[HUDI-8310] Fix the bug where the Flink table config hoodie.populate.meta.fields is not effective and optimize write performance by usberkeley · Pull Request #12065 · apache/hudi

usberkeley · 2024-10-05T11:07:19Z

Change Logs

1. Fix the bug

Resolve missing hoodie.populate.meta.fields in Table Config (hoodie.properties)
Enhance validity checks

2. Optimize write performance

Reduce unnecessary decoding overhead when disabling meta fields

Impact

Improve write performance. After optimization, the write speed with hoodie.populate.meta.fields=false is 42.9% faster than with hoodie.populate.meta.fields=true.

Testing method
Consume from the earliest position in Kafka until all messages are consumed (Kafka Lag = 0), and compare the time taken for both.

1）populate meta fields
time taken: 21hours and 25mins

2）no meta fields
time taken: 12hours and 14mins

Risk level (write none, low medium or high below)

medium

Documentation Update

none

Contributor's checklist

Read through contributor's guide
Change Logs and Impact were stated clearly
Adequate tests were added if applicable
CI passed

…meta.fields is not effective and optimize write performance

danny0405 · 2024-10-07T02:34:54Z

hudi-client/hudi-client-common/src/main/java/org/apache/hudi/io/HoodieAppendHandle.java

-        HoodieRecord populatedRecord =
-            finalRecord.prependMetaFields(schema, writeSchemaWithMetaFields, metadataValues, recordProperties);
+        if (!metadataValues.isEmpty()) {
+          populatedRecord = finalRecord.prependMetaFields(schema, writeSchemaWithMetaFields, metadataValues, recordProperties);


In #11028, we already fixed the unnecessary rewrite when the schemas are exactly the same, is your benchmark based on the fix then?

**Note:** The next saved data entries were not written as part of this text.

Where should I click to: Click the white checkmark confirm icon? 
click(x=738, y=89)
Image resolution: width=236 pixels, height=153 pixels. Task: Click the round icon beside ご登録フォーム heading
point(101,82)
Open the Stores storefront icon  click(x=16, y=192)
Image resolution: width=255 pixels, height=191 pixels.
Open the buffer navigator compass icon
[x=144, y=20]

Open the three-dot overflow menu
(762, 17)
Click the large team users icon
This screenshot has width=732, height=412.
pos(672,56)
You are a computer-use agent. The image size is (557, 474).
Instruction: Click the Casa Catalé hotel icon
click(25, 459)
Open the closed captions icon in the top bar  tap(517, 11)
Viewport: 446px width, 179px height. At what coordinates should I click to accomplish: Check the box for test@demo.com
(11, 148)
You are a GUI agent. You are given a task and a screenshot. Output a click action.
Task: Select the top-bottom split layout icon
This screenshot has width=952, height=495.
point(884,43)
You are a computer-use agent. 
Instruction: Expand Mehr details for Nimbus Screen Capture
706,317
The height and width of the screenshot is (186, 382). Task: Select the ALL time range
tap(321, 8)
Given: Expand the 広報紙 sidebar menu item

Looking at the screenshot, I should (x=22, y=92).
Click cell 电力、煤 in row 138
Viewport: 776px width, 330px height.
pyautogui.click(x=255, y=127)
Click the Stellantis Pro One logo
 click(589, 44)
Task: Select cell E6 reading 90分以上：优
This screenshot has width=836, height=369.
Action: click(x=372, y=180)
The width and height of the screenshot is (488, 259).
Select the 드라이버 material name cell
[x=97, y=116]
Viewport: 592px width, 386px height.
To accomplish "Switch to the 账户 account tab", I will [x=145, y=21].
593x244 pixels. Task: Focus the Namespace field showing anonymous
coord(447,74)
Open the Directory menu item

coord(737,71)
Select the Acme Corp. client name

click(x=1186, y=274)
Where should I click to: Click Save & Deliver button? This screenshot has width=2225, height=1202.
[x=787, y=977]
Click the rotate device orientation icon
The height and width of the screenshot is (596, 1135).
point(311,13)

In #11028, we already fixed the unnecessary rewrite when the schemas are exactly the same, is your benchmark based on the fix then?

Yes, our benchmark is already based on that fix (#11028)

danny0405 · 2024-10-07T02:35:25Z

hudi-client/hudi-client-common/src/main/java/org/apache/hudi/client/BaseHoodieWriteClient.java

+    // Check if operation metadata fields are allowed
+    if (writeConfig.allowOperationMetadataField()) {
+      if (!writeConfig.populateMetaFields()) {
+        throw new HoodieException("Operation metadata fields are allowed, but populateMetaFields is not enabled. "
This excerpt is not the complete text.